Lab: mmap
In this lab you will use mmap on Linux to demand-page a
very large table and add memory-mapped files to xv6.
Using mmap on Linux
This assignment will make you more familiar with how to manage virtual memory
in user programs using the Unix system call interface. You can do this
assignment on any operating system that supports the Unix API (a Linux Athena
machine, your laptop with Linux or MacOS, etc.).
Download the mmap homework assignment and look
it over. The program maintains a very large table of square root
values in virtual memory. However, the table is too large to fit in
physical RAM. Instead, the square root values should be computed on
demand in response to page faults that occur in the table's address
range. Your job is to implement the demand faulting mechanism using a
signal handler and UNIX memory mapping system calls. To stay within
the physical RAM limit, we suggest using the simple strategy of
unmapping the last page whenever a new page is faulted in.

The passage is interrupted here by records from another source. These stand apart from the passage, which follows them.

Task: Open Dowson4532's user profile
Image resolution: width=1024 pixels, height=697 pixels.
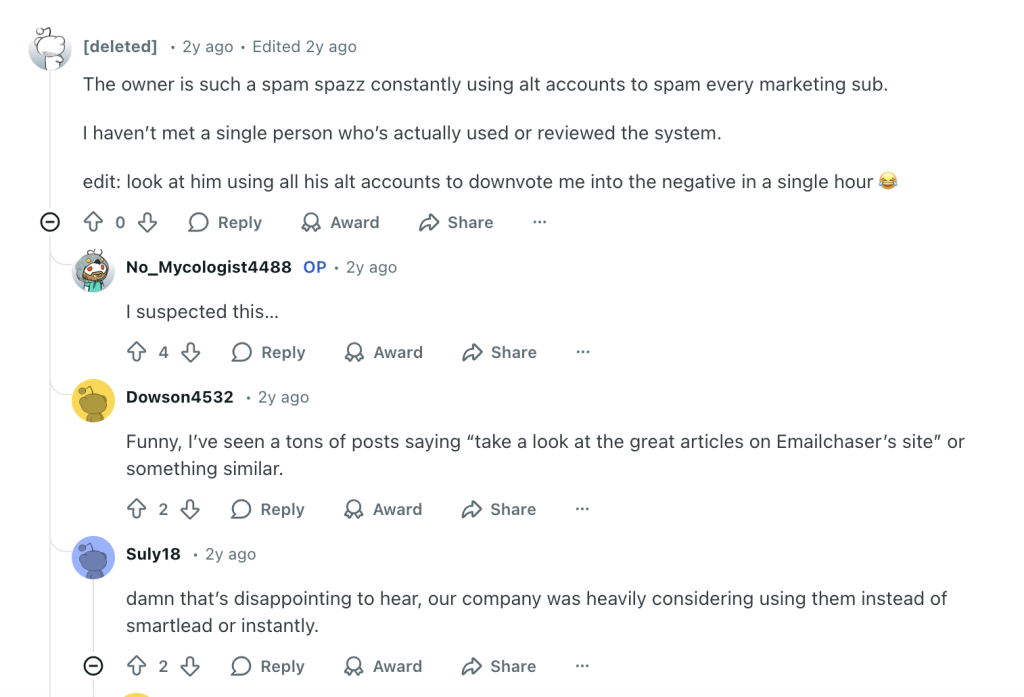Action: point(180,397)
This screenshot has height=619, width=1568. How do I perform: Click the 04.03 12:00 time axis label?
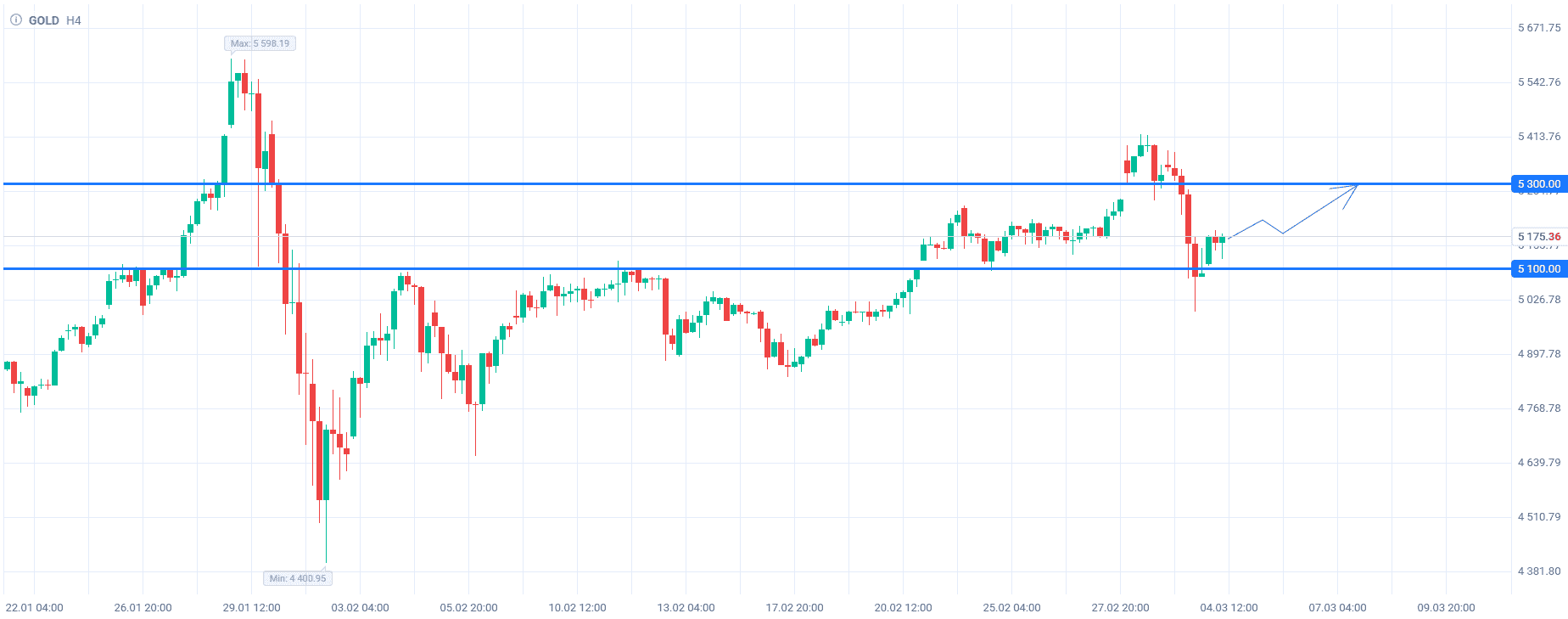click(1229, 607)
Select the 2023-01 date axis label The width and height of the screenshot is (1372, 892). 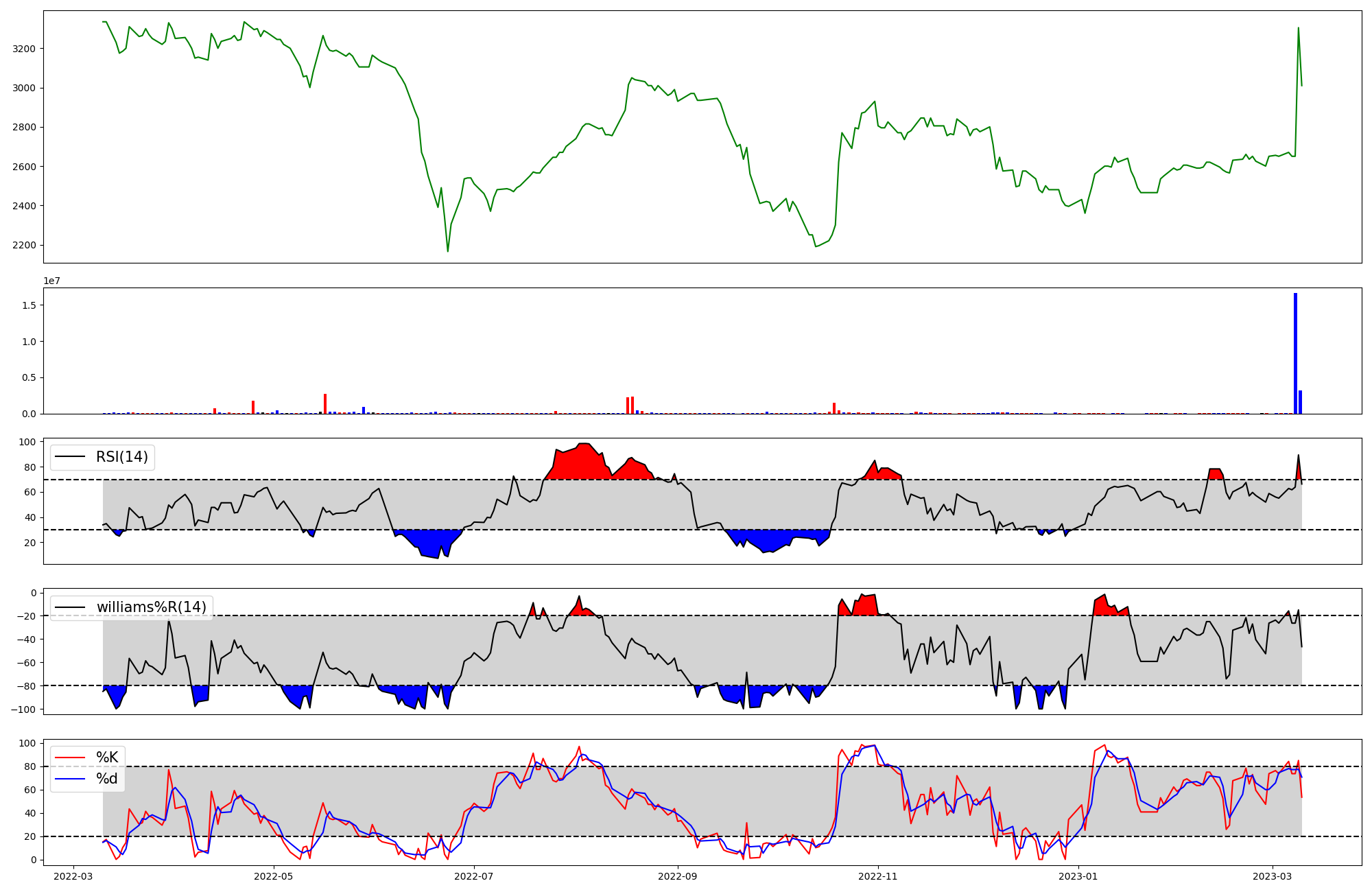pos(1078,876)
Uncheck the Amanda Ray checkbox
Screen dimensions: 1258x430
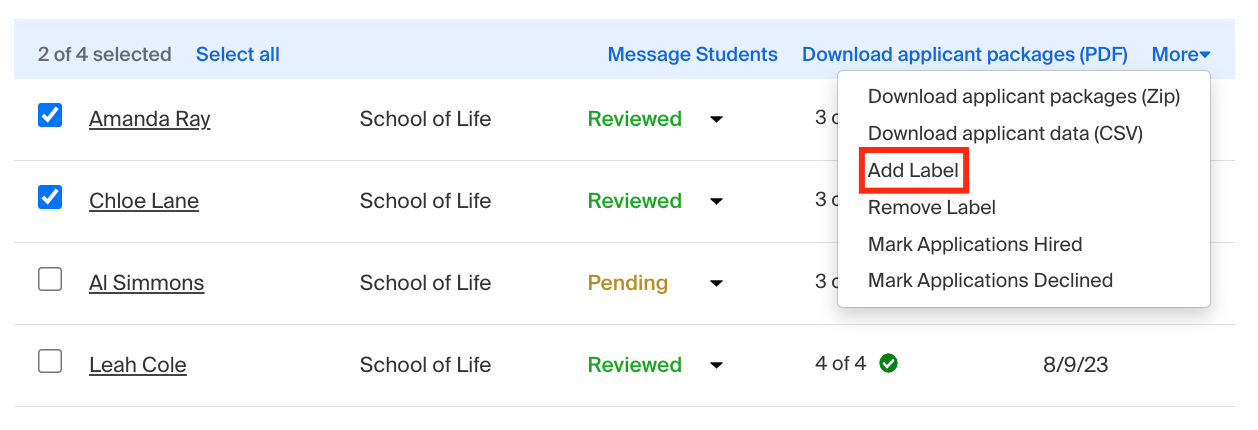click(50, 116)
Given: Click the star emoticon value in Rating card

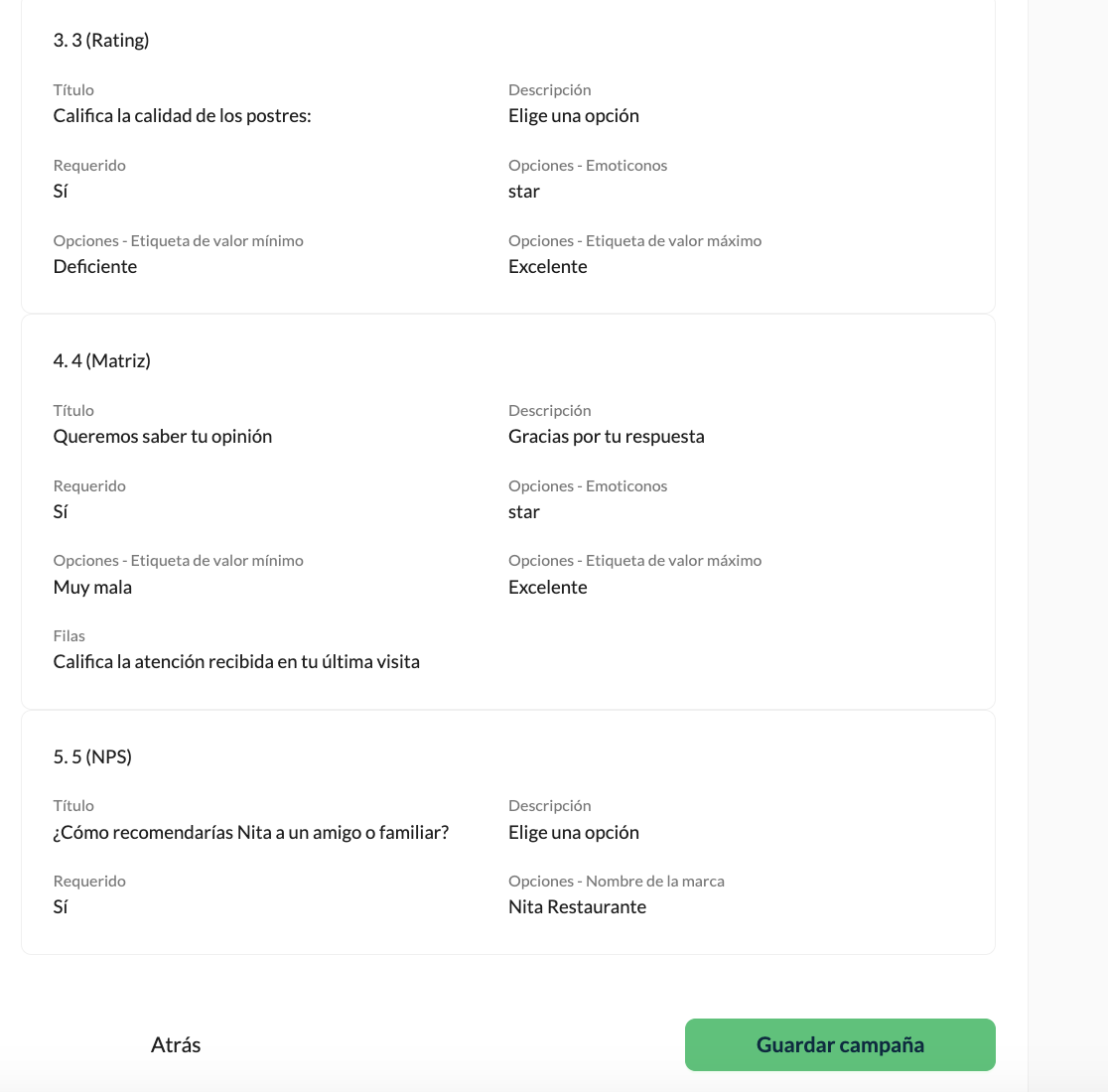Looking at the screenshot, I should (x=523, y=192).
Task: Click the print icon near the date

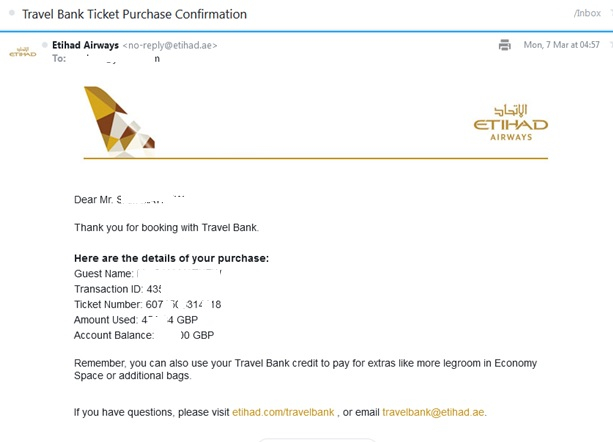Action: (504, 45)
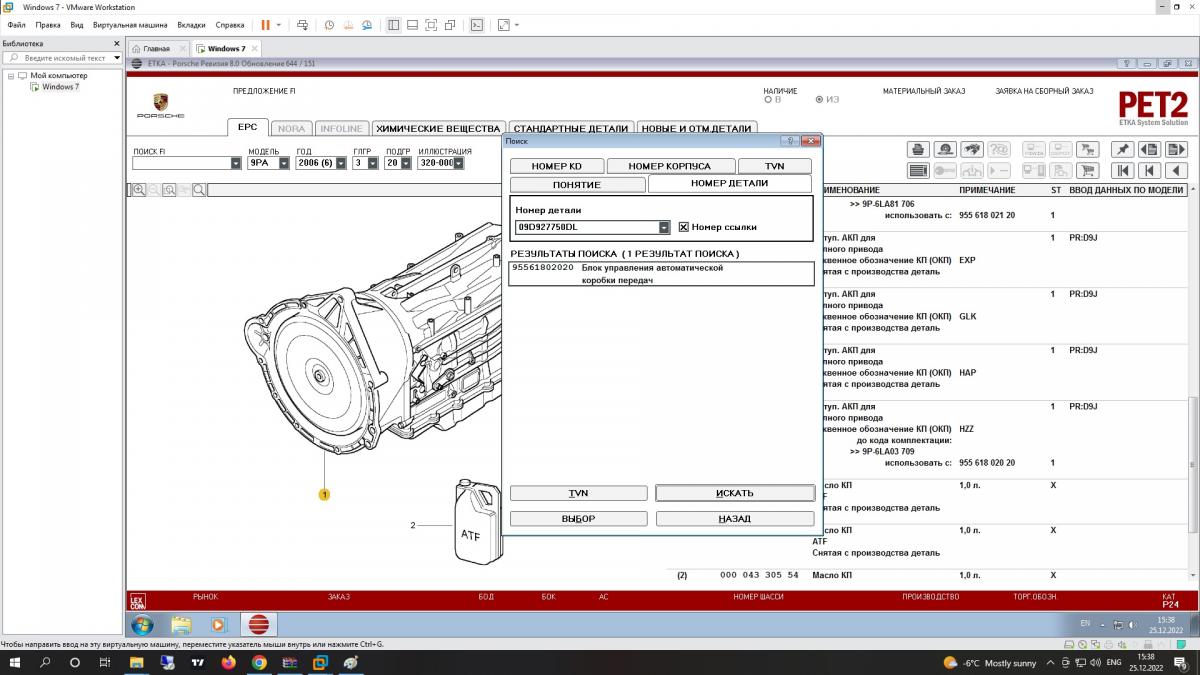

To compile mmap.c, you need a C compiler, such as gcc. On Athena,
you can type:
$ add gnu
Once you have gcc, you can compile mmap.c as follows:
$ gcc mmap.c -lm -o mmap
Which produces a mmap file, which you can run:
$ ./mmap
page_size is 4096
Validating square root table contents...
oops got SIGSEGV at 0x7f6bf7fd7f18
When the process accesses the square root table, the mapping does not exist
and the kernel passes control to the signal handler code in
handle_sigsegv(). Modify the code in handle_sigsegv() to map
in a page at the faulting address, unmap a previous page to stay within the
physical memory limit, and initialize the new page with the correct square root
values. Use the function calculate_sqrts() to compute the values.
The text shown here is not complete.